I've been searching for some time now in here and other places and can't find a good answer to why Linq-TO-SQL with NOLOCK is not possible..
Every time I search for how to apply the with(NOLOCK) hint to a Linq-To-SQL context (applied to 1 sql statement) people often answer to force a transaction (TransactionScope) with IsolationLevel set to ReadUncommitted. Well - they rarely tell this causes the connection to open an transaction (that I've also read somewhere must be ensured closed manually).

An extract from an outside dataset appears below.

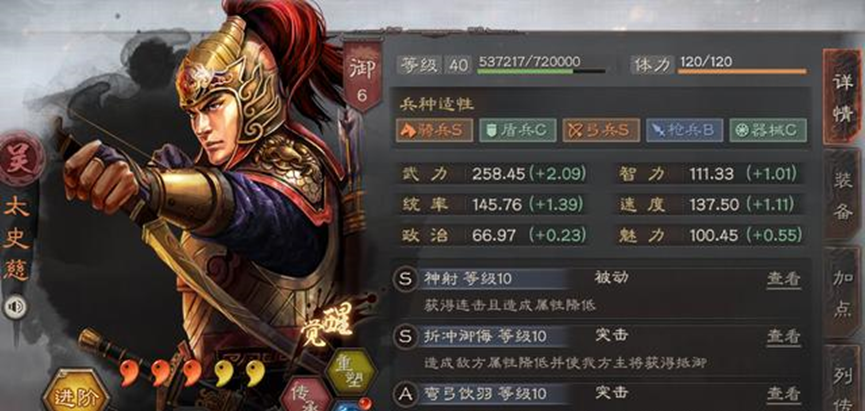Play the Taishi Ci voice speaker icon

click(x=15, y=307)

Using ReadUncommitted in my application as is, is really not that good. Right now I've got using context statements for the same connection within each other. Like:
using( var ctx1 = new Context()) {
... some code here ...
using( var ctx2 = new Context()) {
... some code here ...
using( var ctx3 = new Context()) {
... some code here ...
}
... some code here ...
}
... some code here ...
}
With a total execution time of 1 sec and many users on the same time, changing the isolation level will cause the contexts to wait for each other to release a connection because all the connections in the connection pool is being used.
So one (of many reasons) for changing to "nolock" is to avoid deadlocks (right now we have 1 customer deadlock per day). The consequence of above is just another kind of deadlock and really doesn't solve my issue.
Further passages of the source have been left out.